次いで、班長ほか2名の試験員が、試験結果の確認などのためにそれぞれ数分間試験室に入室したところ、入室した4名全員が被災した。
このエンジンの低温試験室は、一酸化炭素(CO)濃度の自動測定装置・警報装置と新鮮空気の供給装置が組み込まれたシステムになっていたが、災害発生時、CO濃度測定器と警報装置は作動可能な状態にあったものの、新鮮空気の供給装置が故障していたため高濃度の一酸化炭素ガスが排出された。
試験室から計測室に戻った時意識を失って床に倒れた立会人は、応急措置を施されたのち緊急入院し、他の3名も急性一酸化炭素中毒のため入院治療を受けるに至った。

## 提供資料:

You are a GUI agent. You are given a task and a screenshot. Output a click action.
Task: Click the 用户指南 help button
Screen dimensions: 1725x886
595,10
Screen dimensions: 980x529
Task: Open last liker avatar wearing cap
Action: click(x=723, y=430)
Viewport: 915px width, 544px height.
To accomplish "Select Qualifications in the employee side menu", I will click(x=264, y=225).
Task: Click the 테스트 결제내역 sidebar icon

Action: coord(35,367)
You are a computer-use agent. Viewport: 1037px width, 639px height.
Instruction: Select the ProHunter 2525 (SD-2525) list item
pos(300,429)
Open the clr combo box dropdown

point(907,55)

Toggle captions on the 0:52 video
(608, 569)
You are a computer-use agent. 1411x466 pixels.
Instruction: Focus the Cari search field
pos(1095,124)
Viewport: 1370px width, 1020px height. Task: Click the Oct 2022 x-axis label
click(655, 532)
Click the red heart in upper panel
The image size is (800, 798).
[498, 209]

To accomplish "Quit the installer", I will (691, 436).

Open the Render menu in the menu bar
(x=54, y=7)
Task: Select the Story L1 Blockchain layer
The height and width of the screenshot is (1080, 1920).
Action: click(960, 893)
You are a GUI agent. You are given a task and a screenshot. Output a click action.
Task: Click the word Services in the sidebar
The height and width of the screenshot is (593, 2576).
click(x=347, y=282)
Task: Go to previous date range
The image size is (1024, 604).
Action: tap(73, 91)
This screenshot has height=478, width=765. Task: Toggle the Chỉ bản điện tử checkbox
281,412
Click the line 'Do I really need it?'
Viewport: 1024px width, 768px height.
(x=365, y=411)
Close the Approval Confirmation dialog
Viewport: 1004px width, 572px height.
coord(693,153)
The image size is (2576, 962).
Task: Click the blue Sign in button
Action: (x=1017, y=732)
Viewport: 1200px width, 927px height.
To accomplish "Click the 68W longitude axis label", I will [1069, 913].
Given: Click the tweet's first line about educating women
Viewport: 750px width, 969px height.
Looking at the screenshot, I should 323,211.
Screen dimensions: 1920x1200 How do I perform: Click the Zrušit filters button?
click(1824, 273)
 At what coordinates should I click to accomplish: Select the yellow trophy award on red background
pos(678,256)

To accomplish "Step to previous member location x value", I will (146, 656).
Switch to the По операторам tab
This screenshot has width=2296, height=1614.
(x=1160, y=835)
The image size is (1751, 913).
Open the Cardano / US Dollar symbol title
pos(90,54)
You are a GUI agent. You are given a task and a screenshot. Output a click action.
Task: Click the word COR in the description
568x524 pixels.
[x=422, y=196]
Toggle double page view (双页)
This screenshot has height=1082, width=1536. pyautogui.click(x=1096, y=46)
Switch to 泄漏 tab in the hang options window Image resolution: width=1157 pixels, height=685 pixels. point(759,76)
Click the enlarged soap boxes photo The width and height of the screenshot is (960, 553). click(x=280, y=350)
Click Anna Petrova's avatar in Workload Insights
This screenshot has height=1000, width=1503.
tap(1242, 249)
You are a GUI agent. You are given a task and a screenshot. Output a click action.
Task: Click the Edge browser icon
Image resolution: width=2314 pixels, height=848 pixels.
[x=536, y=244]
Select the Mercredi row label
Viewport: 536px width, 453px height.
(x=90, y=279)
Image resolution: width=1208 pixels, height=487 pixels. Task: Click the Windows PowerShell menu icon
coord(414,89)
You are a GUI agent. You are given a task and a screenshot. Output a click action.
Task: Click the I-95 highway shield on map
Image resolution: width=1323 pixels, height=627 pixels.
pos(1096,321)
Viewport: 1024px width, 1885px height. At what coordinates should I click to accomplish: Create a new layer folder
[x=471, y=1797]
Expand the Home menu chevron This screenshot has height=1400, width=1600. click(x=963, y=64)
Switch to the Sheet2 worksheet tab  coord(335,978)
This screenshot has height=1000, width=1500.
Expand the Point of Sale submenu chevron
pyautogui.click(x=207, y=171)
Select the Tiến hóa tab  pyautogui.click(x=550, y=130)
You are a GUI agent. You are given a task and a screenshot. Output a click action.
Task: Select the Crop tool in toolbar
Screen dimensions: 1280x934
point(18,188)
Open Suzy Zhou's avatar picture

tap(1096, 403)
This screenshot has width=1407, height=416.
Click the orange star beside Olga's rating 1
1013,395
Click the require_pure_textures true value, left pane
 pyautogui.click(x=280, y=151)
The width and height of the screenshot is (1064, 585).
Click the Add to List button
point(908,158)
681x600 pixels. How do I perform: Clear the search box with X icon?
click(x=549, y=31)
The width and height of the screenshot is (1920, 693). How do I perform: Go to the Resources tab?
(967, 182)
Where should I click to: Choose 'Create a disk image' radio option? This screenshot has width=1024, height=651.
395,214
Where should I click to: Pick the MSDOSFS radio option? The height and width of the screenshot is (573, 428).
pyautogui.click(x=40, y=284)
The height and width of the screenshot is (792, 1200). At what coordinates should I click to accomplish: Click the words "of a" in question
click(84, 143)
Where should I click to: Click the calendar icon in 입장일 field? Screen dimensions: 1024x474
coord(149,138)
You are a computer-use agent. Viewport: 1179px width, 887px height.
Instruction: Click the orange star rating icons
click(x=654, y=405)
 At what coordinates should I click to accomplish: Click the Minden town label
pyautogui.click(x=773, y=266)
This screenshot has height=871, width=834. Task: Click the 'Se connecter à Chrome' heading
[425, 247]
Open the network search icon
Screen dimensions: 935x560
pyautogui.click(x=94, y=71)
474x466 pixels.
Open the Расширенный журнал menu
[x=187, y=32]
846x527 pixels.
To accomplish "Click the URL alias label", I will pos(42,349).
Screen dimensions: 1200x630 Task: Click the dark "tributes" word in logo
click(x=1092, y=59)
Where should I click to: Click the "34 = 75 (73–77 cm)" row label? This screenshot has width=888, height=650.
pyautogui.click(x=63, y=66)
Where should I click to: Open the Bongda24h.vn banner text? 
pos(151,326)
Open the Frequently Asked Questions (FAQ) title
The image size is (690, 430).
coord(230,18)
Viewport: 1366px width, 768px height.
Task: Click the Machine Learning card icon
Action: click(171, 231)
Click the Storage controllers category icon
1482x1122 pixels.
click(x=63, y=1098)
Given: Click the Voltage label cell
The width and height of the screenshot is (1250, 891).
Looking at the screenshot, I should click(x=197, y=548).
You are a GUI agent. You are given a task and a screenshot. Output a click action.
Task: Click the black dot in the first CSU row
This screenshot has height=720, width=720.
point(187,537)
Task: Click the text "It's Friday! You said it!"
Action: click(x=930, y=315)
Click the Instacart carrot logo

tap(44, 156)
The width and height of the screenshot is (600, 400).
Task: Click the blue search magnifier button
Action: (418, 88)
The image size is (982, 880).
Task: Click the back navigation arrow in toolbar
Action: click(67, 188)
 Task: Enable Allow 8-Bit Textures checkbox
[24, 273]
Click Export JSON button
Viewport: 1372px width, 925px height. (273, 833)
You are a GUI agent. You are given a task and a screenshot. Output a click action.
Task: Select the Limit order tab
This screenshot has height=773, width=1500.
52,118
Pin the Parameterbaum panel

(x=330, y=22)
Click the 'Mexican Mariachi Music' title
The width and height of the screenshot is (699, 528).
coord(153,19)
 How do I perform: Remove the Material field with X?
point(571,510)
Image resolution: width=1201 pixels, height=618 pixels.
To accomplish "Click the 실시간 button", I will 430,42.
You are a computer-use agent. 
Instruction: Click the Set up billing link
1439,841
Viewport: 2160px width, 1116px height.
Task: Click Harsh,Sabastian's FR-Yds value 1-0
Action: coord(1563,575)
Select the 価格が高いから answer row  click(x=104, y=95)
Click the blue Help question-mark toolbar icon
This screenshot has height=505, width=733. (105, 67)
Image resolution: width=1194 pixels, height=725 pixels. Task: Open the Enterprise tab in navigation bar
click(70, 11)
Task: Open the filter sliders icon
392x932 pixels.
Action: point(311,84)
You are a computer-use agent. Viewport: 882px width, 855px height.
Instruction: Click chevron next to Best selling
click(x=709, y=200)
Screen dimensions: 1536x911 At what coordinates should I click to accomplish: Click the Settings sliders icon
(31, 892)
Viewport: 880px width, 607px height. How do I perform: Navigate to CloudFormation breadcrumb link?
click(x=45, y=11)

## 練習のねらい:
一節のうち「次いで、班長ほか2名の試験員」から始まって「め入院治療を受けるに至った。」まで続く部分を、「班長」を「主任」に置き換えて書き直してください。 答えるときは、文書の一節に書かれていることだけを使ってください。

## 解答:
次いで、主任ほか2名の試験員が、試験結果の確認などのためにそれぞれ数分間試験室に入室したところ、入室した4名全員が被災した。
このエンジンの低温試験室は、一酸化炭素(CO)濃度の自動測定装置・警報装置と新鮮空気の供給装置が組み込まれたシステムになっていたが、災害発生時、CO濃度測定器と警報装置は作動可能な状態にあったものの、新鮮空気の供給装置が故障していたため高濃度の一酸化炭素ガスが排出された。
試験室から計測室に戻った時意識を失って床に倒れた立会人は、応急措置を施されたのち緊急入院し、他の3名も急性一酸化炭素中毒のため入院治療を受けるに至った。